* _EXERCISE OBJECTIVE_: Show every line from the items below that contains the string "pixels", copying each line in full.

* _GIVEN INFORMATION_:

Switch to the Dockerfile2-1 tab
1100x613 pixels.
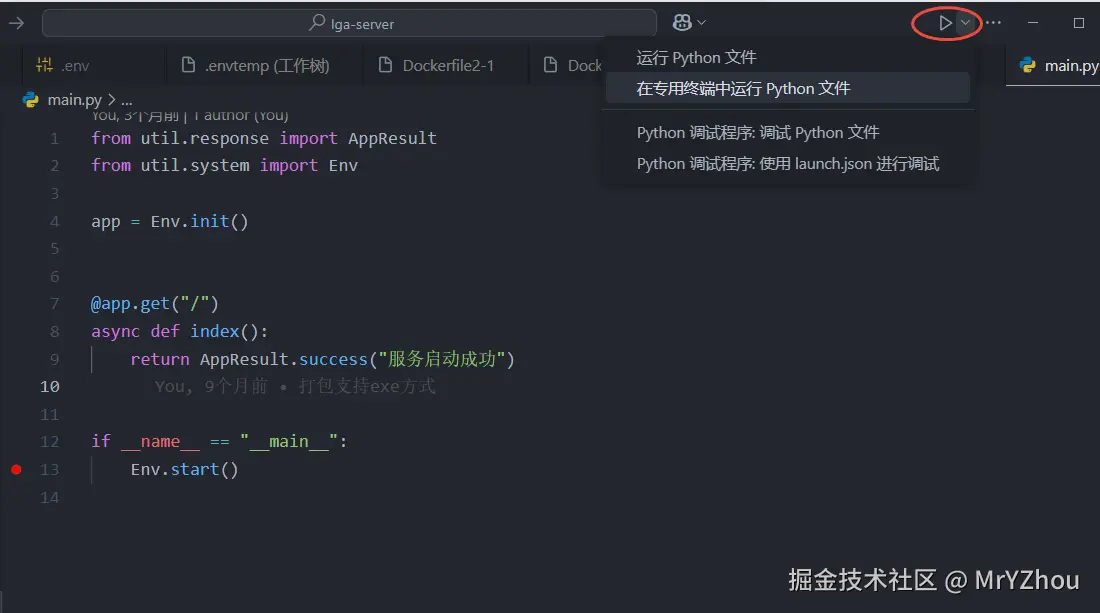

...

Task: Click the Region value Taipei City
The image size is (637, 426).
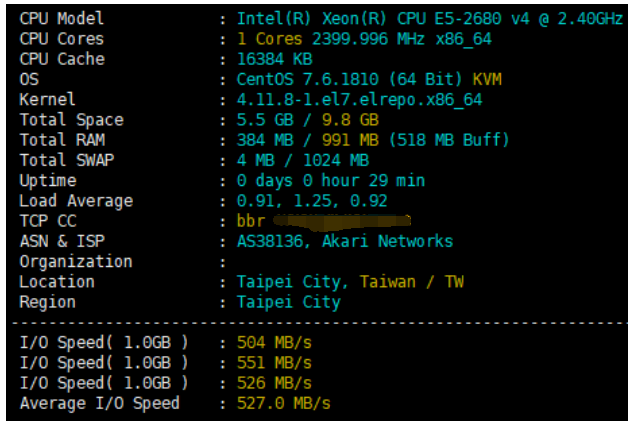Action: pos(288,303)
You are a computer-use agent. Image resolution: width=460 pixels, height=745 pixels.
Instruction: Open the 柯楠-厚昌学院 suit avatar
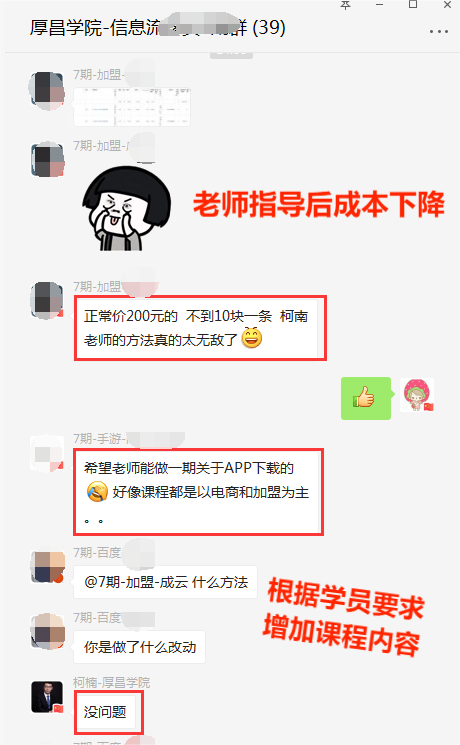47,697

* _EXPECTED OUTPUT_:
1100x613 pixels.
You are a computer-use agent. Image resolution: width=460 pixels, height=745 pixels.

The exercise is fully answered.